My First Berkeley Math Tournament Problem

After watching your calc videos for abt a year, I finally am in calc 1

JayOnDaCob

I did it without Limits: Lets call the equation given to us (A):
differentiate (A) with respect to y and set y=1 ( we also know f'(1)=1), we get: (B) f'(1/x^x) - x^x.f(1/x^x) = 1
Then set y=1 in (A) and differentiate it we get: (C) f'(x)=(lnx+1).( f'(1/x^x) - x^x.f(1/x^x) )
from (B) and (C) we can deduce that f'(x)=lnx+1
by integration we get f(x)=xlnx, and finally find that f(2020^2)/f(2020)=4040

flashaymen

If Berkeley felt like being evil they could've made the official solution just a verification of the answer without a derivation.

jschnei

at 9:16 you can't just replace the value by saying "they are the same" as the result is 0/0 and the linearity does not work. What you can do is divide by 1= (f(ugly)-f(1))/(ugly - 1) which will have the same effect.
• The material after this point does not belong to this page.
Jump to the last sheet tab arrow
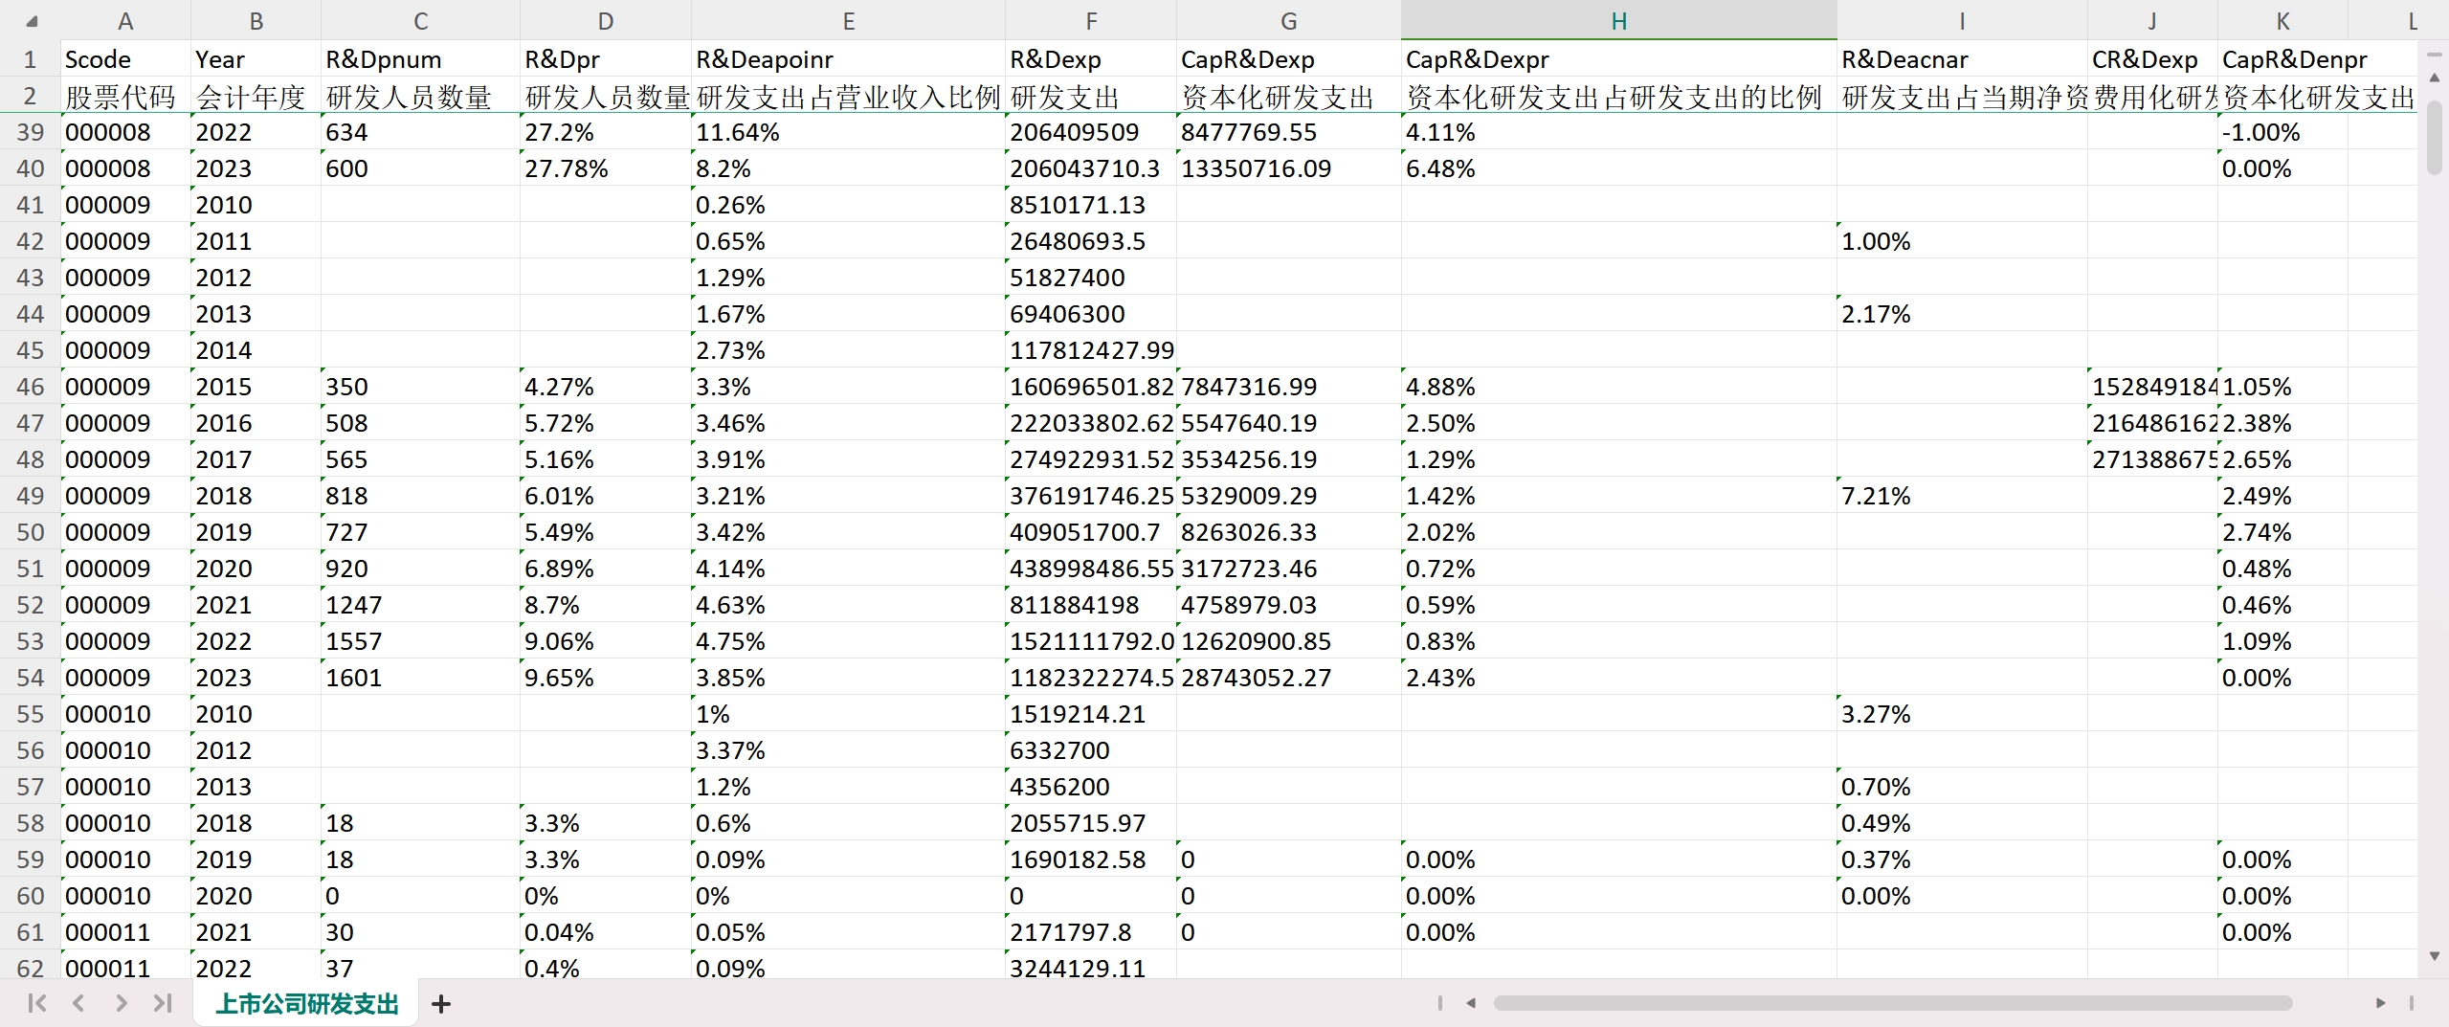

Actually lim a/b = 1 is stronger that lim a = lim b and is what you need, especially here when we know lim a = lim b = 0.

SOTminecraft

That was good. I saw one shortcut though from the definition of logarithmic differentiation to skip the integral. If f'(x)=(d/dx(x^x))/(x^x), we know that f(x)=ln(x^x)=xln(x).

xinpingdonohoe

I might show up to BMT on 11/5/2022 just to say hi.

blackpenredpen

Nice! Also missed you using a blackboard and chalk, such a good video.
Btw I’ve been watching you the past two or three years, you’re amazing dude! Keep up the good work 👊

danitigre

I went to UC Berkeley's financial engineering program.. love that place. Beautiful campus and, of course, top tier mathematics! This video demonstrates how to properly visit the campus.. crush brain twisting problems

Mutual_Information

At 5:30 if we use l'hopital for the second limite then we will get f'(x)=0

usualhacker

I'm really enjoying these. Takes me back to uni days.

HCGamingTV

lim(a)/lim(b)=1 is much stronger than lim(a)=lim(b) - especially when you have that lim(a)=0 or ±∞ (as you do here). You can't substitute one limit for another, but you can multiply it into the equation (or in this case divide it in) to achieve the same result.

SlipperyTeeth

11:07 OMG THAT CURVE HE MADE ON THE BOARD IS SOO MAJESTIC

pitapockets

I think foing it by partial differentiation will be easier. Differentiate wrt x treating y as constant and then placing x=1 we get a pretty simple linear differential equation

xiaanubhabgoswami

I love how in the comments we all got different approaches

alejrandom

Ahh! Whenever i go to new places, I always first go to a hotel

j.u..n

Determining a function based on an equation containing the function and ifs inverse and some other relation, and a point on its derivative.

maalikserebryakov

The first-place team wins a $1000 bprp scholarship and I will be there!

blackpenredpen

I started watching your videos when you did them in thazt building. Such great memories. <3

guilhermerocha

My solution was much different. First, I differentiated both sides with respect to x remembering that f'(u(x)) = f'(u)*u'(x), giving me -f'(x) = (1+lnx)[ (x^x/y^y)f(y^y/x^x) - f'(y^y/x^x) ]. Then I let x = 1, giving me -1 = f(y^y) - (1/y^y)f'(y^y), which is a differential equation that I can use later. Then I let y = 1 to get f(1) = 0. Then I went back to my differential equation letting v = y^y/x^x getting f'(v) - (1/v)f(v) = 1.Solving that using an integrating factor we get f(v) = vln(v) + cv, using f(1) = 0 we get c = 0, hence f(x) = xlnx.

chazzbunn

At 11.11 when you got f'(x)=1/x^x times d(x^x)/dx you could just have integrated both parts and got f(x)=ln(x^x) +c

giovannicaiolo